Q: Your book states that there is a lifecycle revolution going on right now. What do you mean by that?

A: Throughout history, we have lived linear lives that were primarily defined by age. We learned when we were young; we worked at one job when we were middle-aged; and we retired for a few years before we died when we were elderly. But the lifecycle revolution is a release from this age-old assembly line of life passages that told us that "Fifty was over the hill." We are beginning to make decisions based less on age and more on lifestyle.

Q: What is causing this change to happen?

A: For the first time in history, three powerful demographic trends are converging to create this lifecycle revolution. The first trend is longevity. One hundred years ago, people lived, on average, to 47. Today, life expectancy has skyrocketed to 77. Secondly, as life expectancy continues to climb, the overall composition of the general population is shifting away from youth. Just 100 years ago, the median age was 17; today it's 36 and will continue to climb, reaching 39 by 2025. And, finally, the aging of the influential boomer generation is shaking up how we live, work and save. Boomers, born between 1946 and 1964, make up one-third of our population. They have rarely followed the status quo set by previous generations, so the idea that they'll age like their parents or grandparents or just disappear from the workforce when they hit age 65 doesn't seem likely.

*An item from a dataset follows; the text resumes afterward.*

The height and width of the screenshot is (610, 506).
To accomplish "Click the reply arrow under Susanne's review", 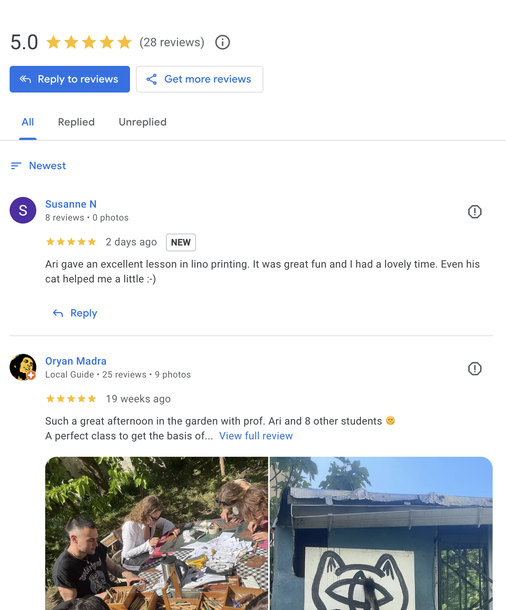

Q: Why is this so important to the financial services industry?

A: You can no longer define customer needs based primarily on age. Cyclic lives mean people are going back to school in their 30s, having kids in their 40s, changing careers in the 50s, and "unretiring" in their 60s. You could have applications for student loans from someone who is 18, 38 or 58. The same is true for small-business loans.

Q: What about saving and investing patterns?

A: The whole cycle of wealth accumulation begins to shift. Customers are...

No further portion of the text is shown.